-- MATERIAL FOR THE TASK --
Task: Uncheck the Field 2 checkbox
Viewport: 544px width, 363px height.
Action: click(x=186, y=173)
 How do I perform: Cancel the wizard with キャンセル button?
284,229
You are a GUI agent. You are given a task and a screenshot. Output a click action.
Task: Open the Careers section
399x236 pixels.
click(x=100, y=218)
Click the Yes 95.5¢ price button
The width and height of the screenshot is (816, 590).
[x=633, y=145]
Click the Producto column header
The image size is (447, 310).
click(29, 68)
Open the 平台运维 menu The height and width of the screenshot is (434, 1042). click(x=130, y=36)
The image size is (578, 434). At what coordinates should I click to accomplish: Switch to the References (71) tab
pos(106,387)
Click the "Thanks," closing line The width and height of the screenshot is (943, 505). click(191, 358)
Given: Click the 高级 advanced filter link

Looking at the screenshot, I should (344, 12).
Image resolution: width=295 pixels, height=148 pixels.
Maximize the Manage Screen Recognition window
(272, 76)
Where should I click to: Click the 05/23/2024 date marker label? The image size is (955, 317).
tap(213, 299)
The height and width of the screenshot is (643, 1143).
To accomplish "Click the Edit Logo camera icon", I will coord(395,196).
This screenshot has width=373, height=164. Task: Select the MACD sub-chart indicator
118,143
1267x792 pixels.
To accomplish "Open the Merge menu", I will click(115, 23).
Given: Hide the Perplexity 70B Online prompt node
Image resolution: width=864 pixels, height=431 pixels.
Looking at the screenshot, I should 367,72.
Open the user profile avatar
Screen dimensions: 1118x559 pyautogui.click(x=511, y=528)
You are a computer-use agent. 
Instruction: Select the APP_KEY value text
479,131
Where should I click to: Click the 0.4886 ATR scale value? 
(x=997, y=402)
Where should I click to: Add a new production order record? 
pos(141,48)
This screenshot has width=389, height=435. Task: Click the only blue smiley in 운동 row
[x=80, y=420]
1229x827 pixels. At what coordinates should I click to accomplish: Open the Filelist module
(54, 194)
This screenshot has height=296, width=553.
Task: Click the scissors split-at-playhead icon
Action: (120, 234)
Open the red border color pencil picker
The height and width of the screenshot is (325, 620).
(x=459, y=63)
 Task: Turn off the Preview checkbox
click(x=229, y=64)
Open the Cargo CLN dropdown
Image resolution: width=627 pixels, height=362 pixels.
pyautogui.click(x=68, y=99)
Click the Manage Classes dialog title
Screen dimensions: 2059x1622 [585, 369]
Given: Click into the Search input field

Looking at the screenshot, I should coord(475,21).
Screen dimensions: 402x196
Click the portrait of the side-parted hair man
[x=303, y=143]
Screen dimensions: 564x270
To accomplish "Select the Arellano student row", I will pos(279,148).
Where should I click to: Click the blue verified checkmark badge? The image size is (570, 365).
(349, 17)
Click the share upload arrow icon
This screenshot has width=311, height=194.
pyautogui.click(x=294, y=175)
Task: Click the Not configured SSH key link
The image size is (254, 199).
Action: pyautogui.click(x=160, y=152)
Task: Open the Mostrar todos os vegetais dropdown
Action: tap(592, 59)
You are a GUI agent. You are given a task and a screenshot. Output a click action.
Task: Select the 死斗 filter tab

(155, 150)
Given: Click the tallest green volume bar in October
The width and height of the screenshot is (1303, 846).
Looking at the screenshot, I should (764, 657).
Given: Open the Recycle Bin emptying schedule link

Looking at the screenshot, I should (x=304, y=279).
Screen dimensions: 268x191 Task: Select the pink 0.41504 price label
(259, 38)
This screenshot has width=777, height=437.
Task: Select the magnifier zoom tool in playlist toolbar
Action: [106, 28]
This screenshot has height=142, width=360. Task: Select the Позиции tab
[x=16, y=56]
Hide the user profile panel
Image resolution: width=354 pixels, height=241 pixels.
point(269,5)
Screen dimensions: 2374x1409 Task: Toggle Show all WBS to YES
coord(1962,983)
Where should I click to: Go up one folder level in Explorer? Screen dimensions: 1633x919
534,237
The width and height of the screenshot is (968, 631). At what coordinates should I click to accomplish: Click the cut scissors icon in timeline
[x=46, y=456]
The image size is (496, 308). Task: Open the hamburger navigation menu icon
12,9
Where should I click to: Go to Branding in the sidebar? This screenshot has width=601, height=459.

-- EXERCISE INSTRUCTIONS --
Reproduce the entries above, swapping every "Where should I click to" for "Where do I click to" and leaving all other text unchanged.

-- OUTPUT BELOW --
Task: Uncheck the Field 2 checkbox
Viewport: 544px width, 363px height.
Action: click(x=186, y=173)
 How do I perform: Cancel the wizard with キャンセル button?
284,229
You are a GUI agent. You are given a task and a screenshot. Output a click action.
Task: Open the Careers section
399x236 pixels.
click(x=100, y=218)
Click the Yes 95.5¢ price button
The width and height of the screenshot is (816, 590).
[x=633, y=145]
Click the Producto column header
The image size is (447, 310).
click(29, 68)
Open the 平台运维 menu The height and width of the screenshot is (434, 1042). click(x=130, y=36)
The image size is (578, 434). At what coordinates should I click to accomplish: Switch to the References (71) tab
pos(106,387)
Click the "Thanks," closing line The width and height of the screenshot is (943, 505). click(191, 358)
Given: Click the 高级 advanced filter link

Looking at the screenshot, I should (344, 12).
Image resolution: width=295 pixels, height=148 pixels.
Maximize the Manage Screen Recognition window
(272, 76)
Where do I click to: Click the 05/23/2024 date marker label? The image size is (955, 317).
tap(213, 299)
The height and width of the screenshot is (643, 1143).
To accomplish "Click the Edit Logo camera icon", I will coord(395,196).
This screenshot has width=373, height=164. Task: Select the MACD sub-chart indicator
118,143
1267x792 pixels.
To accomplish "Open the Merge menu", I will click(115, 23).
Given: Hide the Perplexity 70B Online prompt node
Image resolution: width=864 pixels, height=431 pixels.
Looking at the screenshot, I should 367,72.
Open the user profile avatar
Screen dimensions: 1118x559 pyautogui.click(x=511, y=528)
You are a computer-use agent. 
Instruction: Select the APP_KEY value text
479,131
Where do I click to: Click the 0.4886 ATR scale value? 
(x=997, y=402)
Where do I click to: Add a new production order record? 
pos(141,48)
This screenshot has width=389, height=435. Task: Click the only blue smiley in 운동 row
[x=80, y=420]
1229x827 pixels. At what coordinates should I click to accomplish: Open the Filelist module
(54, 194)
This screenshot has height=296, width=553.
Task: Click the scissors split-at-playhead icon
Action: (120, 234)
Open the red border color pencil picker
The height and width of the screenshot is (325, 620).
(x=459, y=63)
 Task: Turn off the Preview checkbox
click(x=229, y=64)
Open the Cargo CLN dropdown
Image resolution: width=627 pixels, height=362 pixels.
pyautogui.click(x=68, y=99)
Click the Manage Classes dialog title
Screen dimensions: 2059x1622 [585, 369]
Given: Click into the Search input field

Looking at the screenshot, I should coord(475,21).
Screen dimensions: 402x196
Click the portrait of the side-parted hair man
[x=303, y=143]
Screen dimensions: 564x270
To accomplish "Select the Arellano student row", I will pos(279,148).
Where do I click to: Click the blue verified checkmark badge? The image size is (570, 365).
(349, 17)
Click the share upload arrow icon
This screenshot has width=311, height=194.
pyautogui.click(x=294, y=175)
Task: Click the Not configured SSH key link
The image size is (254, 199).
Action: pyautogui.click(x=160, y=152)
Task: Open the Mostrar todos os vegetais dropdown
Action: tap(592, 59)
You are a GUI agent. You are given a task and a screenshot. Output a click action.
Task: Select the 死斗 filter tab

(155, 150)
Given: Click the tallest green volume bar in October
The width and height of the screenshot is (1303, 846).
Looking at the screenshot, I should (764, 657).
Given: Open the Recycle Bin emptying schedule link

Looking at the screenshot, I should (x=304, y=279).
Screen dimensions: 268x191 Task: Select the pink 0.41504 price label
(259, 38)
This screenshot has width=777, height=437.
Task: Select the magnifier zoom tool in playlist toolbar
Action: [106, 28]
This screenshot has height=142, width=360. Task: Select the Позиции tab
[x=16, y=56]
Hide the user profile panel
Image resolution: width=354 pixels, height=241 pixels.
point(269,5)
Screen dimensions: 2374x1409 Task: Toggle Show all WBS to YES
coord(1962,983)
Where do I click to: Go up one folder level in Explorer? Screen dimensions: 1633x919
534,237
The width and height of the screenshot is (968, 631). At what coordinates should I click to accomplish: Click the cut scissors icon in timeline
[x=46, y=456]
The image size is (496, 308). Task: Open the hamburger navigation menu icon
12,9
Where do I click to: Go to Branding in the sidebar? This screenshot has width=601, height=459.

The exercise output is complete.